Sayfa Alıntısı>
^^^^^^^^

Gazoz Bizim Sevdamız

/
13 dakikada okunur

Mine ÇAKAR

Bir dönem yazlık sinemaların ve köşe başı bakkalların gözdesi olan gazozlar, Vefa ve Balat’ta Türkiye’nin dört bir yanından gelenlere nostaljik serinlik yaşatıyor. Unutulmaya yüz tutmuş gazozları 5 yıldır meraklılarıyla buluşturan Mahmut Saklı, “Memlekete olan sevdamızla bu yola koyulduk” dedi.

Bir zamanların en meşhur içeceğiydi. Şişeleri biriktirilir, kapakları çocuklar arasında oyuncağa, kadınların elinde sanat eserine dönüşürdü. Sinemaların, okul çıkışlarının, hamamların baş içeceği idi. Zamanla küresel rekabete dayanamayıp gücünden düştü fakat gönüllerdeki yeri ve damaklarda bıraktığı tadı hiç unutulmadı. Yüzyıllık ömrü nostalji durağına varmış ve çocukluk hatıralarında sıkışmışken genç bir girişimcinin sevda aromalı vizyonuyla, gazoz usul usul hayatiyetini geri kazanmaya başladı.
Beykoz doğumlu 29 yaşındaki Mahmut Saklı’nın ‘Sevda’ tanımıyla başladığı işle gazozun tekrar canlanmasının nasıl kesiştiğini öğrenirken siz de çocukluğunuzun içeceğini arıyor, kapağının açılma sesi ve tadıyla nostaljik bir serinlik yaşamak istiyorsanız, yolunuzu Vefa ya da Balat’taki ‘Sevda Gazozcusu’na düşürmeyi unutmayın diyoruz.

Öncelikle sizin gazoz hikâyenizden başlayalım. Nasıl ve ne zaman bu işe başladınız, neden ‘Sevda Gazoz’?

^^^^^^^^

Veri Bölümü>
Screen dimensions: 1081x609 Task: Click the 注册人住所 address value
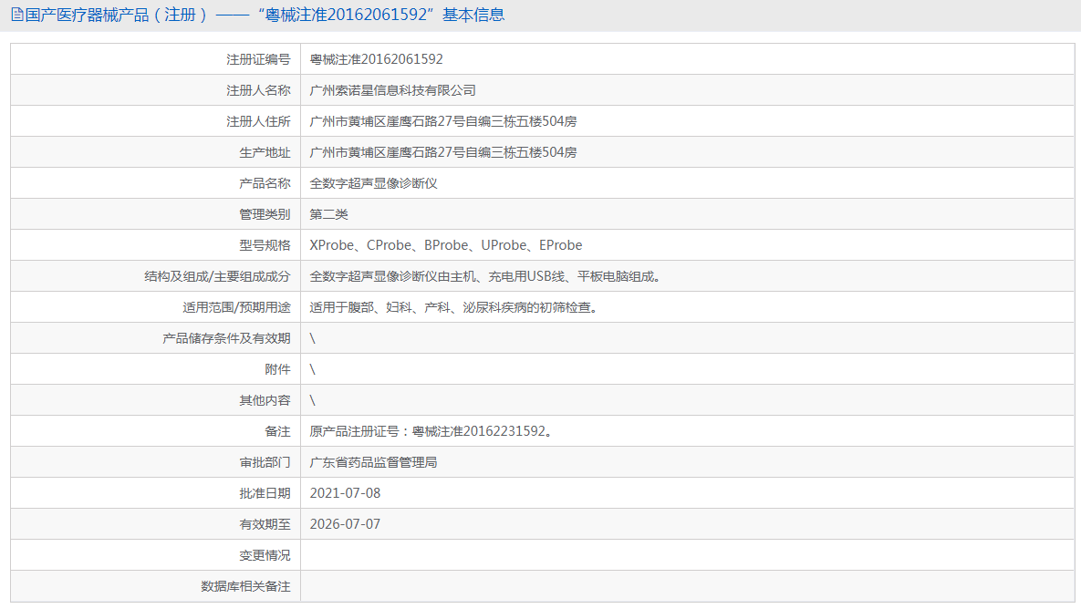pyautogui.click(x=443, y=121)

^^^^^^^^

Görev Talimatları>
1. Gazoz yazısında "Beykoz doğumlu 29" ifadesinden "neden ‘Sevda Gazoz’?" ifadesine kadar olan kısmı olduğu gibi yazıya geçirin.
2. Gazoz yazısına göre gazozun baş içeceği olduğu yerleri sıralayın.
3. Gazoz yazısına göre gazoz zamanla neden gücünden düştü? Bir iki cümleyle açıklayın.

Çözümler>
1.
Beykoz doğumlu 29 yaşındaki Mahmut Saklı’nın ‘Sevda’ tanımıyla başladığı işle gazozun tekrar canlanmasının nasıl kesiştiğini öğrenirken siz de çocukluğunuzun içeceğini arıyor, kapağının açılma sesi ve tadıyla nostaljik bir serinlik yaşamak istiyorsanız, yolunuzu Vefa ya da Balat’taki ‘Sevda Gazozcusu’na düşürmeyi unutmayın diyoruz.

Öncelikle sizin gazoz hikâyenizden başlayalım. Nasıl ve ne zaman bu işe başladınız, neden ‘Sevda Gazoz’?

2. Sinemalar, okul çıkışları, hamamlar

3. Gazoz, küresel rekabete dayanamadığı için zamanla gücünden düştü.